Coastal forcing – storm surges in particular – led to substantial geomorphological changes at the Sand Engine in the measurement period. Between 2011 and 2016 the shoreline along the outer perimeter of the peninsula retreated approximately 200 m (de Schipper et al., 2016). The geomorphological changes of the Sand Engine were monitored every 1–3 months with topographic surveys, as part of an intensive monitoring programme (Aquavision et al., 2017). Spatial interpolations of all topographic surveys were used to update the surface elevation in the groundwater model, and these were implemented as sequential grid regenerations.
2.2 Variable-density groundwater flow model
Spatial and temporal changes in fresh and salt groundwater in the Sand Engine were simulated with a 3-D groundwater model, in which the computer code SEAWAT was used to simulate variable-density saturated groundwater flow and salinity transport (Langevin et al., 2008). In SEAWAT the governing flow and solute transport equations are coupled and solved with a cell-centred finite difference approximation. Numerous studies have applied this code to simulate variably-density, transient groundwater flow in coastal environments (Colombani et al., 2016; Holding and Allen, 2015; Pauw et al., 2014; Rasmussen et al., 2013; Webb and Howard, 2011).

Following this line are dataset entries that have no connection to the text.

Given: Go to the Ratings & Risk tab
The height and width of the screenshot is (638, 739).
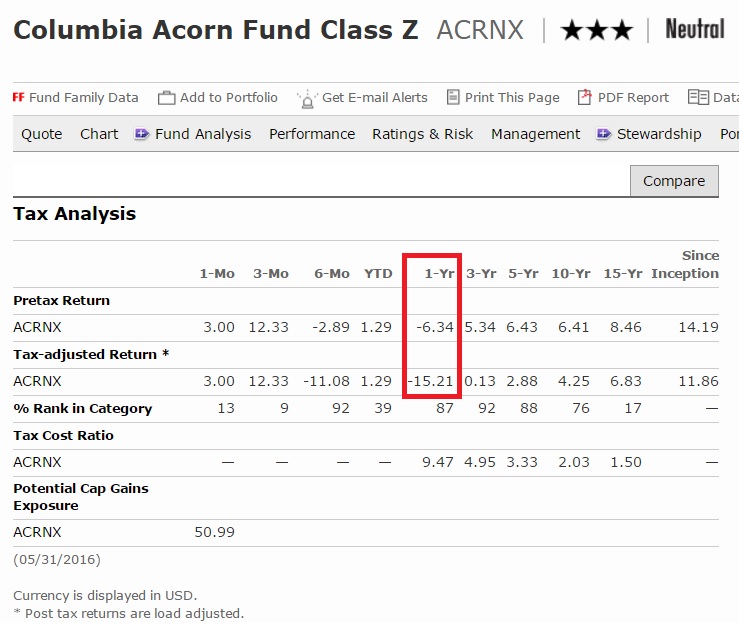Looking at the screenshot, I should tap(423, 134).
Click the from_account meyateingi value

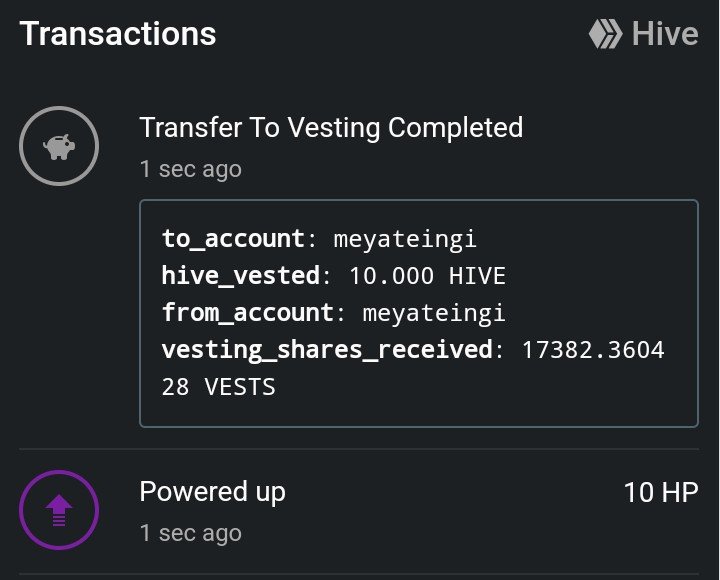[x=434, y=314]
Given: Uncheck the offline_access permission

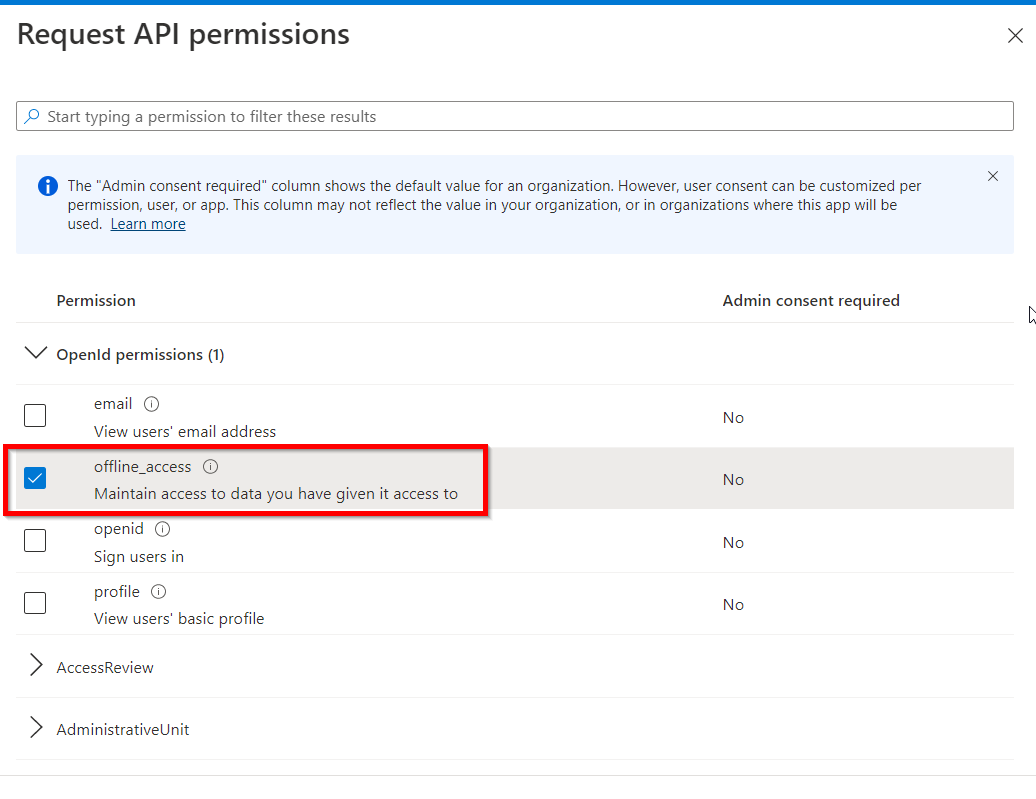Looking at the screenshot, I should click(x=35, y=478).
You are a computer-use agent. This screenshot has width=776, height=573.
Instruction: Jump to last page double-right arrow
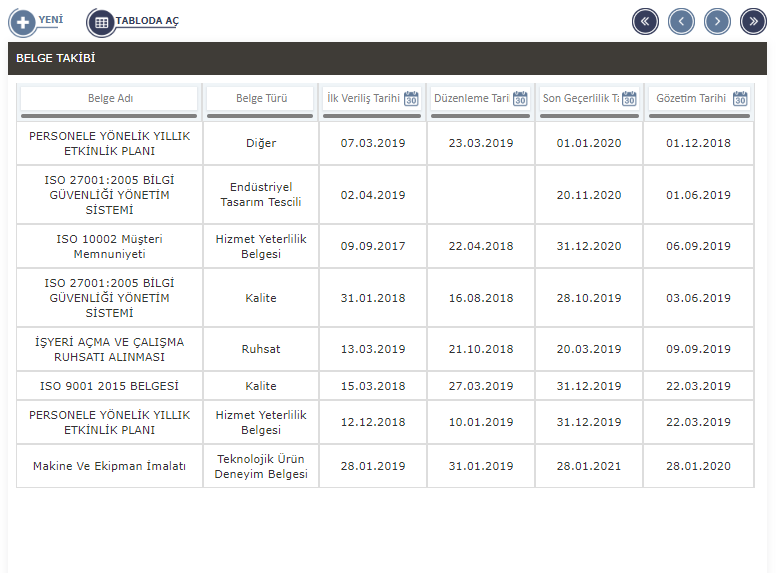[753, 21]
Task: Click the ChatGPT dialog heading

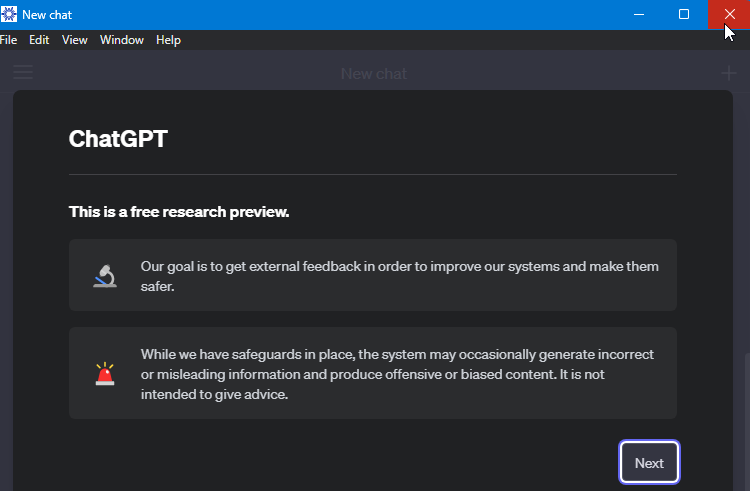Action: click(118, 139)
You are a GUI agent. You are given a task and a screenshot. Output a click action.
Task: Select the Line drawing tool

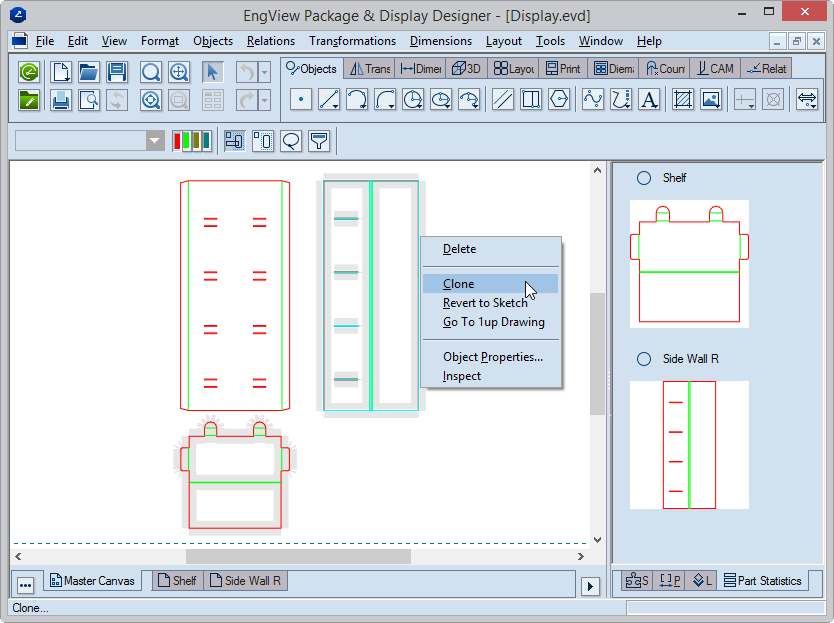(329, 100)
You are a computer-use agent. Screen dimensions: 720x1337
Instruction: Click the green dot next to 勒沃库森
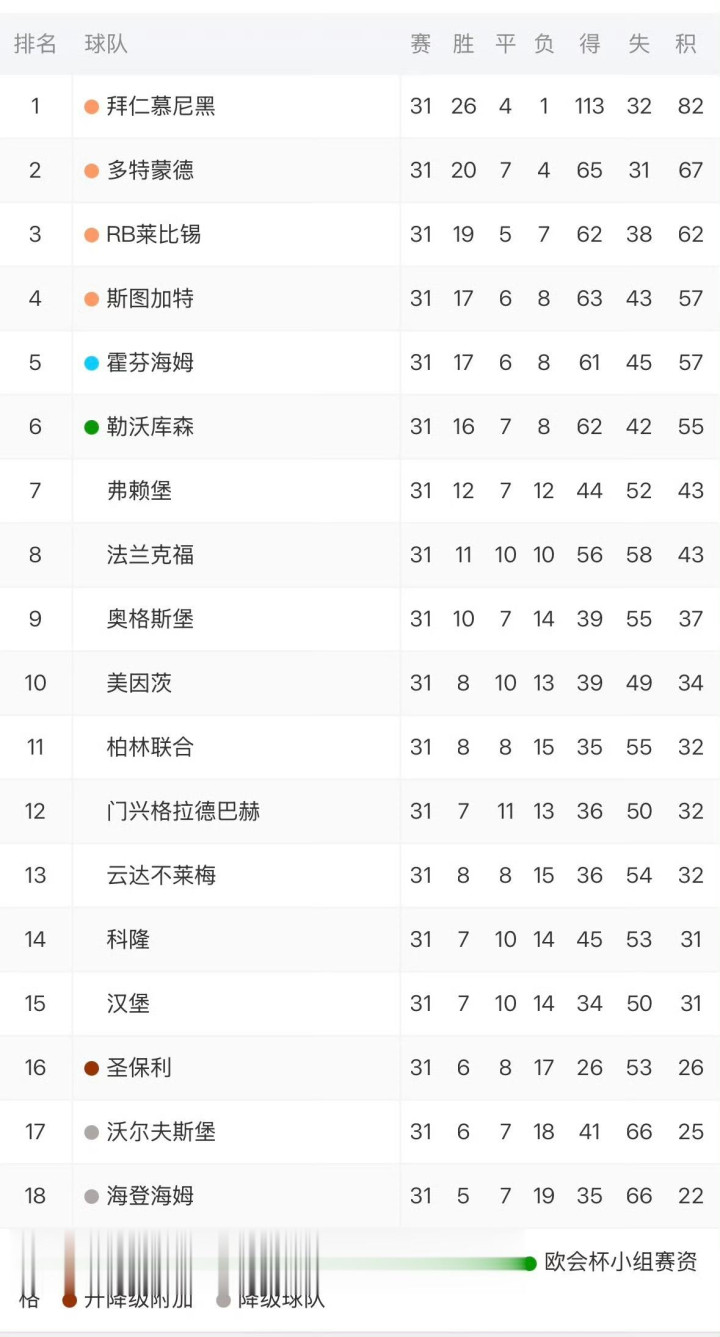tap(91, 427)
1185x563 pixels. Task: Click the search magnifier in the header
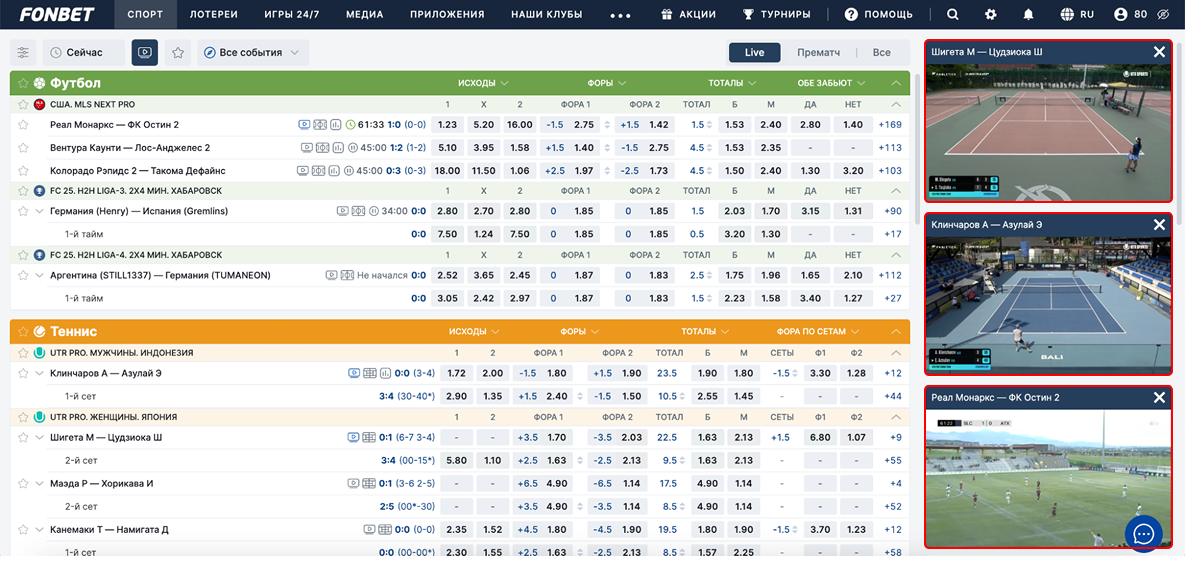coord(952,14)
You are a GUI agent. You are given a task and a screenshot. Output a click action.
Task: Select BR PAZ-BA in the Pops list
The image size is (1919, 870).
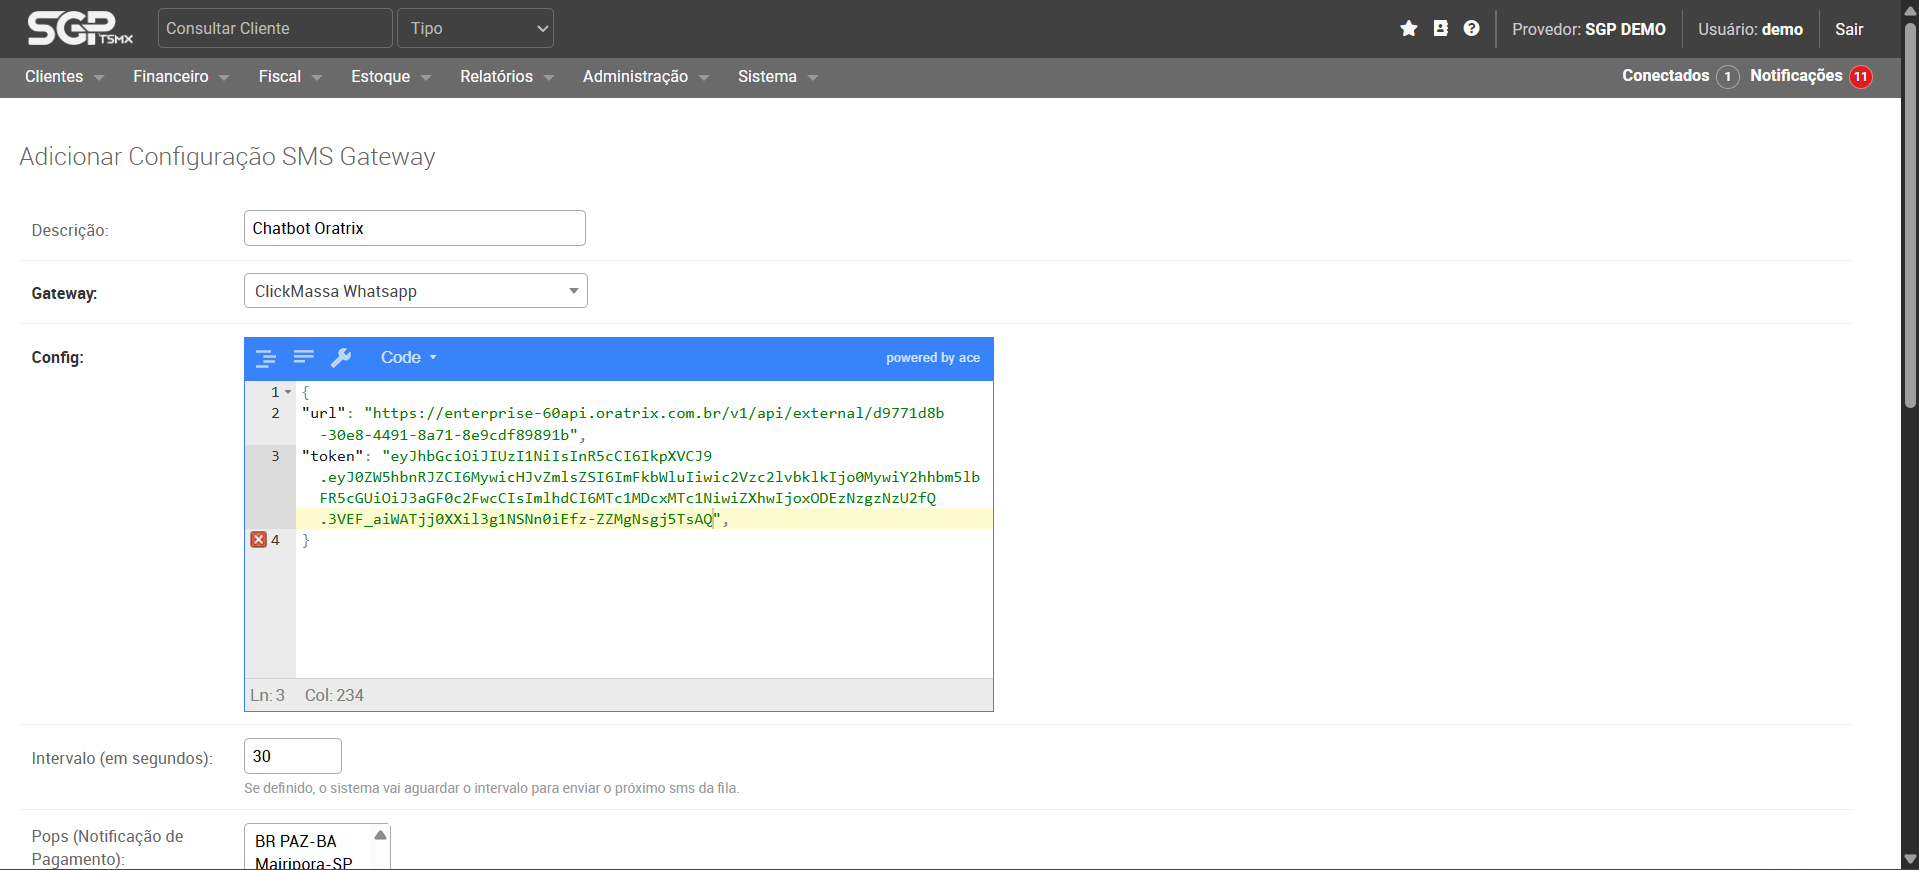point(296,841)
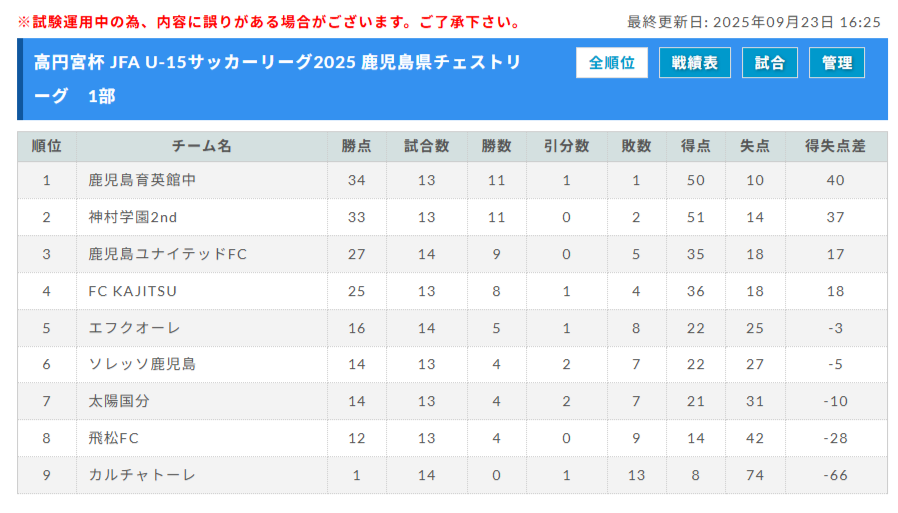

The model domain had a length of 4500 m and width of 1500 m (Fig. 1), and was discretized into 75 rows and 225 columns with horizontal cell sizes of 20 m, and 28 layers with a thickness of 0.5 m in the upper layers and 1 m in layers below −7 m NAP (Amsterdam Ordnance Datum, which is approximately equal to MSL). Boreholes from the Sand Engine and adjacent dunes show that the subsoil of the study area consists of sandy aquifers with fine to coarse-grained sand, which are (partially) interrupted by two thin aquitards consisting of sandy clay, and are separated from underlying aquifers by an aquitard consisting of clay and peat (Fig. 2). The replenished sand and upper aquifers (Aquifer 1a and b) are mainly composed of medium coarse-grained sand, while the sand in the dunes and below −9 m NAP (Aquifer 2) is mainly composed of fine-grained sand (Fig. 2). The underlying aquitard – situated between −17 and −20 m NAP – was defined as the local hydrogeological base of the model.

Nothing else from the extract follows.